GLI ALTRI, Prati, Ombre, Monoliti

gli-altri

Ritocca la formula ma non la traiettoria generale il quintetto savonese, al suo secondo full-length, co-prodotto da un nugolo (trentotto!) di etichette indipendenti di ogni dove, a due anni di distanza dallo split con gli Uragano e a tre da quel Fondamenta, Strutture, Argini che nel frastagliato panorama hc/post-hc della penisola rappresentava se non un unicum, comunque una variante in grado di galvanizzare.

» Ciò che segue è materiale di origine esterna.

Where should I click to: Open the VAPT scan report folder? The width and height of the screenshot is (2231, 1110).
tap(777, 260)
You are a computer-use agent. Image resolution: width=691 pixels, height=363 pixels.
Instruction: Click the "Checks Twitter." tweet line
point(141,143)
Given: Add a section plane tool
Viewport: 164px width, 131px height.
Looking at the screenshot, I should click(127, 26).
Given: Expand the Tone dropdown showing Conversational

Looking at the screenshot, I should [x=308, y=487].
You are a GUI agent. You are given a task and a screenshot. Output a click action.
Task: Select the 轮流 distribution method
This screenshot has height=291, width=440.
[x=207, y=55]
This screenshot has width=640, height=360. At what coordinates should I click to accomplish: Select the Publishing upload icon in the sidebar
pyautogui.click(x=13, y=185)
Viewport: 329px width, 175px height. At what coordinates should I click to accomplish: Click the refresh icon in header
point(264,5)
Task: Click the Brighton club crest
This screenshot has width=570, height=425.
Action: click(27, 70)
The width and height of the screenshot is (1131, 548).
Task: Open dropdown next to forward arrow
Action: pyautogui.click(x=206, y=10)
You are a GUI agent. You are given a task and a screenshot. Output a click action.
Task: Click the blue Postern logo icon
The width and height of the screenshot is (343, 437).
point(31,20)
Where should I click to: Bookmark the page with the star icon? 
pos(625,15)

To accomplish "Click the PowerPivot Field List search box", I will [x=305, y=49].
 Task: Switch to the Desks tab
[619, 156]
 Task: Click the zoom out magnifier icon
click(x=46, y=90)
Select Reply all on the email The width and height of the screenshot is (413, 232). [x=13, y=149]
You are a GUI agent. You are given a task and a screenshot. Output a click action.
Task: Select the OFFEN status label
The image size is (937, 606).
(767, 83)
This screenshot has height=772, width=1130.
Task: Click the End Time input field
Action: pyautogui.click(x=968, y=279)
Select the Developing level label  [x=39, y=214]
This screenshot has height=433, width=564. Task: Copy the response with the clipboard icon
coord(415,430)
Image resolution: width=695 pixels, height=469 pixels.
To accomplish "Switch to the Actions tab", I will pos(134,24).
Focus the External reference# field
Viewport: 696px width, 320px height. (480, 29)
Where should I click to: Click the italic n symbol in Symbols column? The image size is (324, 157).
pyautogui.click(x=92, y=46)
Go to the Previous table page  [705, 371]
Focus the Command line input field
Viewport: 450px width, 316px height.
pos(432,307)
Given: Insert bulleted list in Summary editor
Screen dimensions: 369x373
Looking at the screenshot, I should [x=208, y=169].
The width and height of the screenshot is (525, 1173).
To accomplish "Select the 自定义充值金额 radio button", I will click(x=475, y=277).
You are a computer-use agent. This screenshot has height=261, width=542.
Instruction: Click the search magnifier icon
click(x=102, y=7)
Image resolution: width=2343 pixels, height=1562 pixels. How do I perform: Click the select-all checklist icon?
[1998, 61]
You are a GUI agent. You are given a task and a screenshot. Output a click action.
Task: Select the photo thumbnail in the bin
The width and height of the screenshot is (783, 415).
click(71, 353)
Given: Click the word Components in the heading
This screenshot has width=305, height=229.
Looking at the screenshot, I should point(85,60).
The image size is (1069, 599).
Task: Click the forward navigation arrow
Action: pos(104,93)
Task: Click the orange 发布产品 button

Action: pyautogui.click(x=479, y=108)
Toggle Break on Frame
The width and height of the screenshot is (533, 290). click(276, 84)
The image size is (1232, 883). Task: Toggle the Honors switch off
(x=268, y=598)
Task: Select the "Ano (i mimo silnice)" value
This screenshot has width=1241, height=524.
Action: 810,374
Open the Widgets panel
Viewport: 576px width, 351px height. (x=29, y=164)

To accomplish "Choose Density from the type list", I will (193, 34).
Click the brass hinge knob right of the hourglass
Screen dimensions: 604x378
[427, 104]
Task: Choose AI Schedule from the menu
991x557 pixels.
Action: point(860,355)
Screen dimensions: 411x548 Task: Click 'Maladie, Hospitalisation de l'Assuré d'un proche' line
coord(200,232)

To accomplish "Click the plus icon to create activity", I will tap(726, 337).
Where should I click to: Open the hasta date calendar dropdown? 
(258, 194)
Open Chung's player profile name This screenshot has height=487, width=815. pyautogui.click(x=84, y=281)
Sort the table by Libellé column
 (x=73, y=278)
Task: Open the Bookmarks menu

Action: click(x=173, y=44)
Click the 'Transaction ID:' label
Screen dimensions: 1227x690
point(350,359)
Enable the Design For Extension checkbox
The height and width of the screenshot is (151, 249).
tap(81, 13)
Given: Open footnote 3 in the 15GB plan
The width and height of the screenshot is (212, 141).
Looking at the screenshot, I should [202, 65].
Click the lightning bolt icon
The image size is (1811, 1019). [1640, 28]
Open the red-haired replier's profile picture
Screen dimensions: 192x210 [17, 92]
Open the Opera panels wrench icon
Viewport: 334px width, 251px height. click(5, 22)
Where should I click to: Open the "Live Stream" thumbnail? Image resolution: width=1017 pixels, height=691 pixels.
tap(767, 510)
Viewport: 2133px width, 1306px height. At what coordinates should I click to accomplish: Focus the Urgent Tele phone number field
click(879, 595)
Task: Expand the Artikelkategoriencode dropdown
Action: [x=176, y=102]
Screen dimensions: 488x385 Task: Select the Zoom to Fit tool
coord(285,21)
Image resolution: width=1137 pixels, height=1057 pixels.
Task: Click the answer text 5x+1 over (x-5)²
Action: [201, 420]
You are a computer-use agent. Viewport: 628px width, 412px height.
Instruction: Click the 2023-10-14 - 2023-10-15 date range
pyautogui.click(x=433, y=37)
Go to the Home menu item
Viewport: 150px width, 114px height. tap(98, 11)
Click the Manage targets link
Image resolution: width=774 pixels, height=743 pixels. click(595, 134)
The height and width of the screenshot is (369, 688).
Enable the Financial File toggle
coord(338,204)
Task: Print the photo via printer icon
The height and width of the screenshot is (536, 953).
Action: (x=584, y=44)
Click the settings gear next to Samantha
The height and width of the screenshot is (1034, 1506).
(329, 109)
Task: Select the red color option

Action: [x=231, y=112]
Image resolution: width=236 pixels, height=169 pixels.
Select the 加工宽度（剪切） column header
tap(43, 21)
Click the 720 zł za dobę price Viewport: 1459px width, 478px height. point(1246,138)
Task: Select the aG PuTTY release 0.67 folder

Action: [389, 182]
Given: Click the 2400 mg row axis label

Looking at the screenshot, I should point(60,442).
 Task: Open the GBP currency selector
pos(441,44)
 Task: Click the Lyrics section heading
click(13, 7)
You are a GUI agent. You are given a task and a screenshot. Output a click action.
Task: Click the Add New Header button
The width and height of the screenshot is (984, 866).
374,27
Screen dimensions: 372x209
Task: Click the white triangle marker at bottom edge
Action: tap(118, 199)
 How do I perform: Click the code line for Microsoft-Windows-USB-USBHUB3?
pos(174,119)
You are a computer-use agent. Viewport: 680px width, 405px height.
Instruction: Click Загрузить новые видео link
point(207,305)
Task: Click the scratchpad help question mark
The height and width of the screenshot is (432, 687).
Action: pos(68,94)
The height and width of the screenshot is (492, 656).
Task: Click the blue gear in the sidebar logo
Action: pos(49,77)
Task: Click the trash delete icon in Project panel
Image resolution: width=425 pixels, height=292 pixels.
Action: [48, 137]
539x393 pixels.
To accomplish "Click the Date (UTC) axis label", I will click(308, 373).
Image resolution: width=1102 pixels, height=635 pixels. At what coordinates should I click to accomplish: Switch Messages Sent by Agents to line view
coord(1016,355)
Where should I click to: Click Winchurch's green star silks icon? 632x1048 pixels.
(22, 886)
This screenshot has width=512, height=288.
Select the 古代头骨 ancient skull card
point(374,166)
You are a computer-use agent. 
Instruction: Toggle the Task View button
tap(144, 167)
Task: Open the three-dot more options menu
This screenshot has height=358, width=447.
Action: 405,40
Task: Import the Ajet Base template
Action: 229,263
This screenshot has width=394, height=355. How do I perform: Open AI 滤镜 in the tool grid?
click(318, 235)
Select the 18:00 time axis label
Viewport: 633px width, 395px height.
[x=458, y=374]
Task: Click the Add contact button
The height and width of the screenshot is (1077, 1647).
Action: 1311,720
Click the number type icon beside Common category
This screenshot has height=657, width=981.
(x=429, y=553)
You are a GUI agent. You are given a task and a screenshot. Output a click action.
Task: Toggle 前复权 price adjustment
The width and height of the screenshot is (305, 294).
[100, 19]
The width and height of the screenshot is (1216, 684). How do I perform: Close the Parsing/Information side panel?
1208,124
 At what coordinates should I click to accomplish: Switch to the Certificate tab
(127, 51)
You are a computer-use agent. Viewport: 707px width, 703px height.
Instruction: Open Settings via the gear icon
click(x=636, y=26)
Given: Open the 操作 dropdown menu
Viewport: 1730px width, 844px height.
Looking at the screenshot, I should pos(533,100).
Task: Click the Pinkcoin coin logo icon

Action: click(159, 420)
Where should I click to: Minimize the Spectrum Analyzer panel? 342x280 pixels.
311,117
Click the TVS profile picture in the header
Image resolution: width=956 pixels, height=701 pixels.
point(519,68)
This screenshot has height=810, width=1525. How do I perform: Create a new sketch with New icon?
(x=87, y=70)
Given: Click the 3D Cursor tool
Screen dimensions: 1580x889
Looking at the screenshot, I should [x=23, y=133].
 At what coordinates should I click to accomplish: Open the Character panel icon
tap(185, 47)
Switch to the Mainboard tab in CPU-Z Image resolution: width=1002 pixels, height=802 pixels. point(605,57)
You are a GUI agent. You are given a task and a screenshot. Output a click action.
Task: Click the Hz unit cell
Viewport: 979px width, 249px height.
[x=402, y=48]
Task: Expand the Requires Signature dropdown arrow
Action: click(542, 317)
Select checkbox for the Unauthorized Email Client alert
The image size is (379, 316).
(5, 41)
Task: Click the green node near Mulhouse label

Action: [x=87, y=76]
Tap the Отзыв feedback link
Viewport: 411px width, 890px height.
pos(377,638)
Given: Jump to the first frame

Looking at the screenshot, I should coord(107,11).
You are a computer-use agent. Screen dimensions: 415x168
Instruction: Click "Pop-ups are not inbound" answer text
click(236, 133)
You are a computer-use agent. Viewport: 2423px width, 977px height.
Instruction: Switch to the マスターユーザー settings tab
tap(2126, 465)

Le deflagrazioni noise improvvise e catartiche, il recitato alla Massimo Volume, quelle dissonanze impulsive lanciate contro le fondamenta, le strutture e gli argini, in questo Prati, Ombre, Monoliti, sembrano avere un peso minore. Se nel primo disco la dialettica tra controllo e perdita subitanea dello stesso la faceva da padrone, in questi nuovi dieci brani il gruppo sembra propendere per un approccio meno impulsivo e più ragionato, che da un lato forse “normalizza” la proposta, dall’altro apre nuove strade espressive che approfondiscono le istanze che Gli Altri sembrano volerci recapitare. Si viaggia quindi su territori quasi screamo, seppure in una formula più asciugata, concisa e risolutoria, aumentando le dosi di intrecci chitarristici di derivazione post-rock (e in questo contesto l’uso del violino elettrico dà il giusto senso di tensione drammatica) e sviluppando dinamiche à la At The Drive-In che sfociano in decise prese di posizione soniche tipicamente hardcore.

Dai guizzi simil-La Quiete e gli arpeggi di “Prato” alle pieghe drammatiche di “Unai”, passando per le squadrettature riottose degli Snapcase periodo End Transmission di “Nuovo E Diverso Da Te” (brano intensissimo e tra i più efficaci del lotto), il sound de Gli Altri è un corpo che si agita per sfuggire alle costrizioni, passando senza soluzione di continuità, senza fronzoli, e sotto costante pressione, da flessioni introspettive a dispiegamenti all’arma bianca. Come nel primo disco, il vivido dialogo allo specchio tra la forma e quello “struggle” politico/esistenziale (restituito a livello testuale tra il subire la realtà sociale e la necessità di dare spazio agli spasmi resistenti) rappresenta forse il risultato più importante raggiunto dalla band. Band che è riuscita a mettere in piedi trenta minuti tiratissimi in cui difficilmente non ci si sentirà partecipi delle articolazioni e disarticolazioni di quell’inevitabile scontro di cui abbiamo parlato e che così bene e così efficacemente, coniugando la giusta irruenza e un pizzico di padronanza in più, è stato espresso in Prati, Ombre e Monoliti.